[Pixel coordinate grounding data]
▬▬▬▬▬▬
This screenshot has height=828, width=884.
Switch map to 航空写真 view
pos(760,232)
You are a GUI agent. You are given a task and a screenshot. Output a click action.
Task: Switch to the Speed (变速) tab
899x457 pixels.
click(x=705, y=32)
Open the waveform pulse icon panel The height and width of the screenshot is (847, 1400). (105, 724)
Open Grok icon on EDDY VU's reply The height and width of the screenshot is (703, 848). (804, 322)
▬▬▬▬▬▬
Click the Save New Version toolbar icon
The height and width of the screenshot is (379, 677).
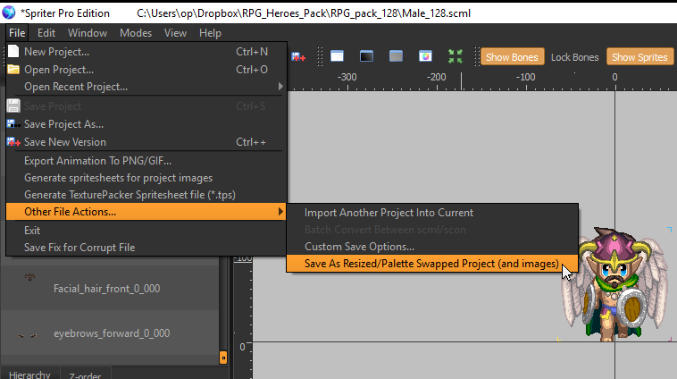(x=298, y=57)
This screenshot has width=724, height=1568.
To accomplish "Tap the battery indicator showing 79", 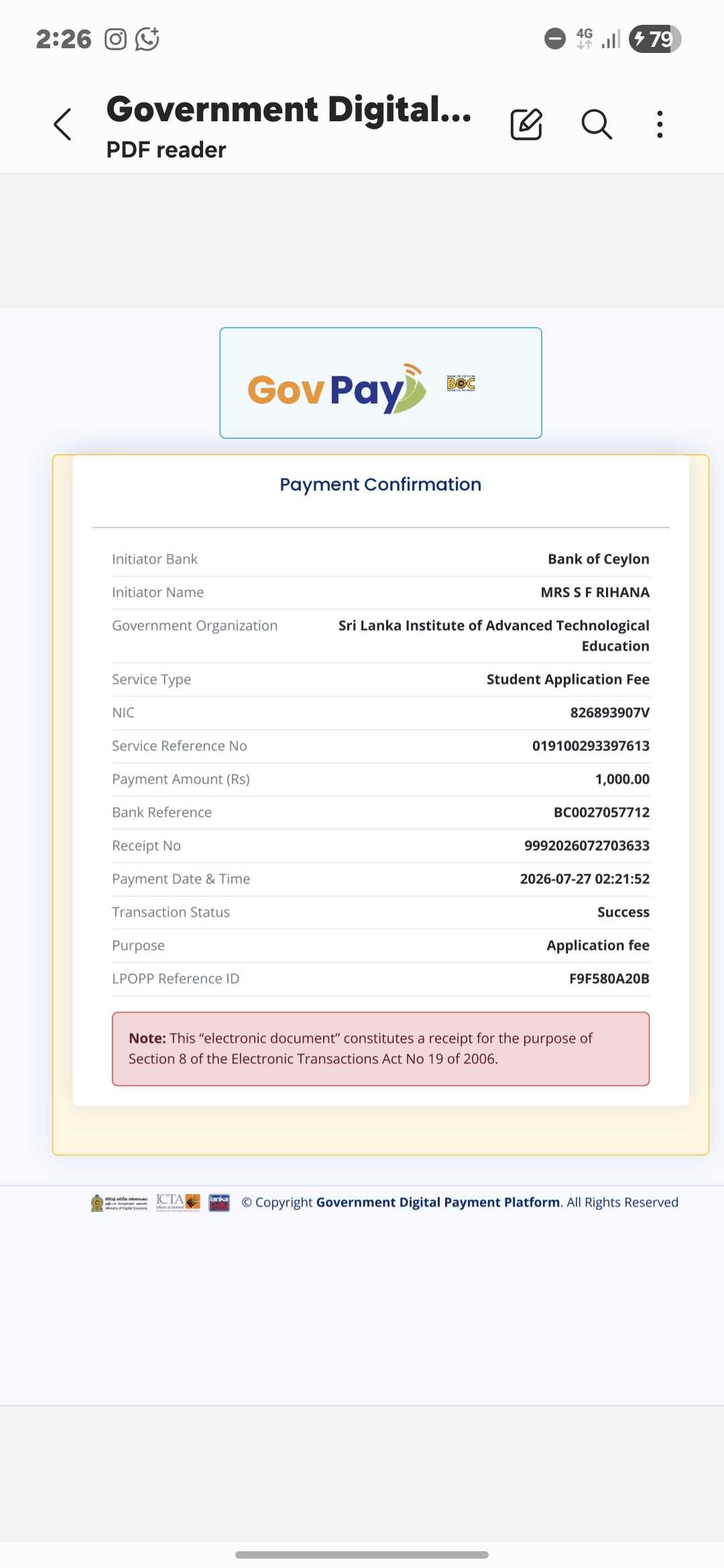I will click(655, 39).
▬▬▬▬▬▬
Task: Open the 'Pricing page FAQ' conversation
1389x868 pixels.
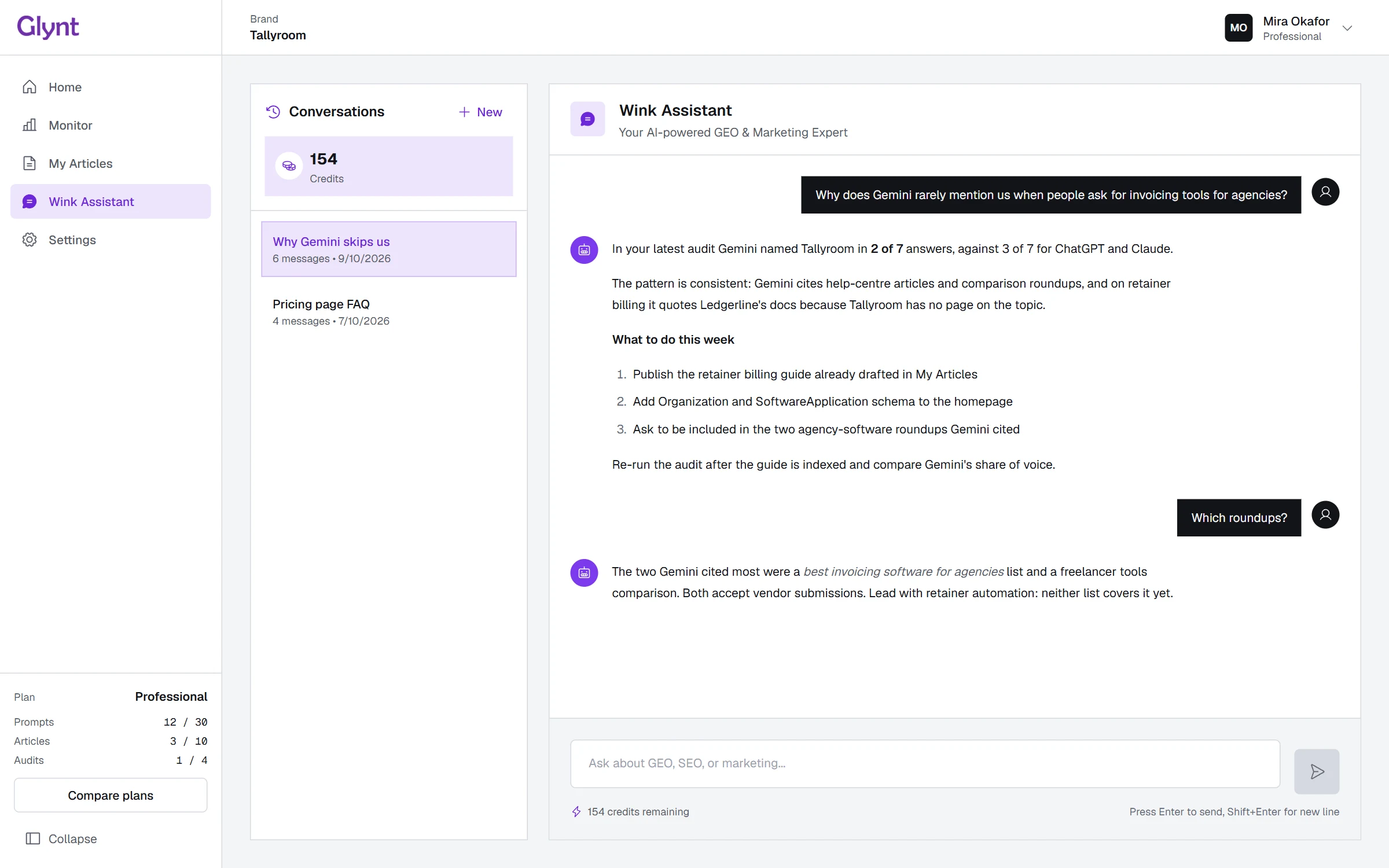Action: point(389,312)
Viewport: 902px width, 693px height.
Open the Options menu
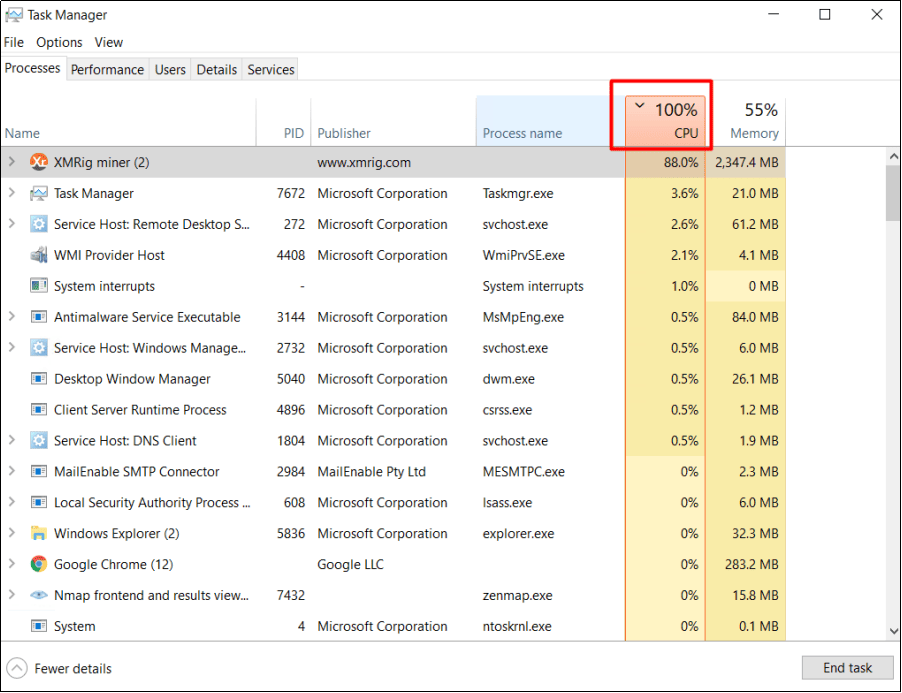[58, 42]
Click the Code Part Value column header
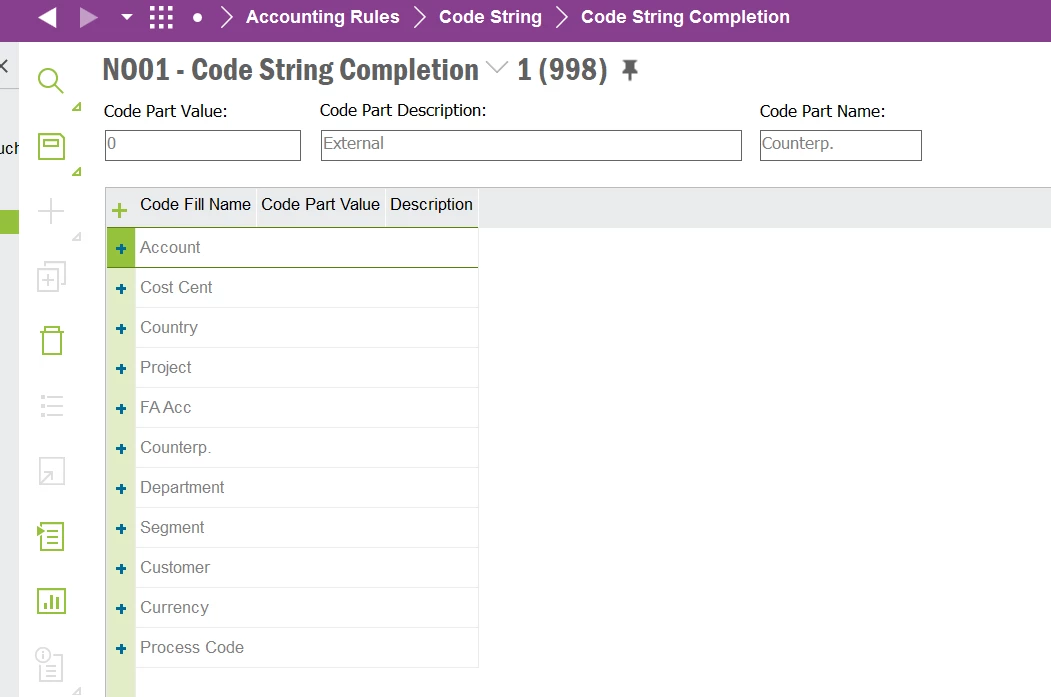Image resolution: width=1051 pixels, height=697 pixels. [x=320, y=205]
▬▬▬▬▬▬
Within the data above, the lines from the one with "Open the waveform" to the one with "Open Grok icon" must be repeated exactly; no other line belongs in the answer.

ANSWER SECTION:
Open the waveform pulse icon panel The height and width of the screenshot is (847, 1400). (105, 724)
Open Grok icon on EDDY VU's reply The height and width of the screenshot is (703, 848). (804, 322)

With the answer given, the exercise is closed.